Some years back Royal Dutch Shell began using 3D printing technology to make the design and construction of equipment used in oil and gas production faster and more efficient. Printing technology allows the company to create accurate scale prototypes in materials like plastic, which it tests and uses to improve designs and construction processes. The Shell Technology Centre Amsterdam, in the Netherlands, is the key site for this type of endeavours, led by mechanical instrument engineer, Joost Kroon.
A connector designed and made by Kroon for a pilot unit that breaks down refinery by-products into building blocks for higher value chemical products, forms part of an instrument that removes liquid mist from gas. The mist can cause blockages in the system and damage the gas analyser. By using 3D printing, Kroon created a design that provides heat through a channel inside the connector, instead of from an outside heating element.
“The new [3D printing] solution is much more efficient than its predecessor and it eliminates time-consuming maintenance procedures. Once the design was finalised, it took 60 hours to print, whereas conventional methods can take many weeks,” said Kroon.
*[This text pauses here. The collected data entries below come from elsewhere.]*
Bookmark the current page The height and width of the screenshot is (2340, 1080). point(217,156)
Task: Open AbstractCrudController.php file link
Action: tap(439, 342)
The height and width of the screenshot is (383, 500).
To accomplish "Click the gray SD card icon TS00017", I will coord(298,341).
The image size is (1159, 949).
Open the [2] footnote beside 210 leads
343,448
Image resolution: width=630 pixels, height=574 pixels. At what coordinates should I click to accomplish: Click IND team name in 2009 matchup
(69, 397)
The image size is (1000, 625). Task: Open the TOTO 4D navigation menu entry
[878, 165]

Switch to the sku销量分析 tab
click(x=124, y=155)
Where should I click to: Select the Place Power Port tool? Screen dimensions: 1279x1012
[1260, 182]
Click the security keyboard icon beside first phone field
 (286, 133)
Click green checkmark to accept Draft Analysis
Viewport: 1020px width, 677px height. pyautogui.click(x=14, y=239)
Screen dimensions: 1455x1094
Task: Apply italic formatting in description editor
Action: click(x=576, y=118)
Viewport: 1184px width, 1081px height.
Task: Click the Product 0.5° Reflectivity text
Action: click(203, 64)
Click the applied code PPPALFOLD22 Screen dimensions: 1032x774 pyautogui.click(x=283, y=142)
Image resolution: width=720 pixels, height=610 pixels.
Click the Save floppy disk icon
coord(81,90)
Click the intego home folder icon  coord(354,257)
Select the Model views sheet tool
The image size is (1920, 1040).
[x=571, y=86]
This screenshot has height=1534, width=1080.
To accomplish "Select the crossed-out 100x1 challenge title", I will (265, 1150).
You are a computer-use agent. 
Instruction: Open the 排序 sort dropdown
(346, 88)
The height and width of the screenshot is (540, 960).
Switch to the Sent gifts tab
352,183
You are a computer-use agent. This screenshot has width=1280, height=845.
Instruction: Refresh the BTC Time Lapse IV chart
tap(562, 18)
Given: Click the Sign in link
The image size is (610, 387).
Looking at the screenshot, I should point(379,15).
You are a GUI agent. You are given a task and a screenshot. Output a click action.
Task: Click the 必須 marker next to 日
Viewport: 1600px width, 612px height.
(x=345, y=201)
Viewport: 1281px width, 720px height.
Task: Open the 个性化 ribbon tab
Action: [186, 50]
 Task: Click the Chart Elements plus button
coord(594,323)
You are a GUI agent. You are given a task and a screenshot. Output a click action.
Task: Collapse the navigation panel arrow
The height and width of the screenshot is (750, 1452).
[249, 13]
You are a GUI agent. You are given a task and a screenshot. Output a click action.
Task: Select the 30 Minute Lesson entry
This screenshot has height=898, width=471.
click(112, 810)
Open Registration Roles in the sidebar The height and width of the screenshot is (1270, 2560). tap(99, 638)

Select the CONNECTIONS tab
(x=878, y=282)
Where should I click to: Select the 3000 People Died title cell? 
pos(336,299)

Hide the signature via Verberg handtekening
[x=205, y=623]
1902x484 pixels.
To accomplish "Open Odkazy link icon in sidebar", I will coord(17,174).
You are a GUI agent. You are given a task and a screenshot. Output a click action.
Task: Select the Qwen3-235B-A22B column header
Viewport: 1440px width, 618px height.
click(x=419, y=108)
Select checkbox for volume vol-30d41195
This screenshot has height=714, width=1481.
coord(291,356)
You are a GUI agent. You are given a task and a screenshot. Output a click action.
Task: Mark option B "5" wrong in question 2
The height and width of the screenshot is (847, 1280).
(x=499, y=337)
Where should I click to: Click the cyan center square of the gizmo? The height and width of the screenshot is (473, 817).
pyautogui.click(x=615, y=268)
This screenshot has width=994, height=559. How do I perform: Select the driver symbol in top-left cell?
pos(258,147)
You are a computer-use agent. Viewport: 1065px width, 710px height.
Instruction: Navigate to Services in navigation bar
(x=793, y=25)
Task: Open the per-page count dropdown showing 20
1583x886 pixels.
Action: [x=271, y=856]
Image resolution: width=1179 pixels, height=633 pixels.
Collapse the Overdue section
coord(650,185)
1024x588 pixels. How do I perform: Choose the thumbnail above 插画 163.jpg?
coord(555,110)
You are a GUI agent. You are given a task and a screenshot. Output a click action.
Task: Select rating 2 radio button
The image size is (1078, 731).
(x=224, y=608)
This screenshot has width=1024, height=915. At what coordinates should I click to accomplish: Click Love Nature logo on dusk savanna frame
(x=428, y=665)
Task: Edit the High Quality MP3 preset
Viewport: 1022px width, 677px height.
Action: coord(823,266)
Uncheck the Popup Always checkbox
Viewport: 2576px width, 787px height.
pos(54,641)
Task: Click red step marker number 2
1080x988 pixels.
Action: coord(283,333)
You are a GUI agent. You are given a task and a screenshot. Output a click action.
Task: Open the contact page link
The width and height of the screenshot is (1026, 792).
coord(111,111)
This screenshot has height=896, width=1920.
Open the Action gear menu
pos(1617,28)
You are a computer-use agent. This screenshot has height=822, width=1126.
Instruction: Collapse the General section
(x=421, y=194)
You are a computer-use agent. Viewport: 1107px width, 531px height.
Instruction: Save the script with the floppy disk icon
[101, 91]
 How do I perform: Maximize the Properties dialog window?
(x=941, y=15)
Shell’s deepest oil and gas project, the Stones, out of the Gulf of Mexico in the US, is located 2,900 metres under water. The team used 3D printing during the design phase of the project, to develop prototypes of the detachable system that will connect an offloading vessel (FPSO) to pipelines from the seabed, to ensure safety and prevent schedule delays. This prototype allowed them to demonstrate the system to US authorities which had to approve its use for the first time in the region.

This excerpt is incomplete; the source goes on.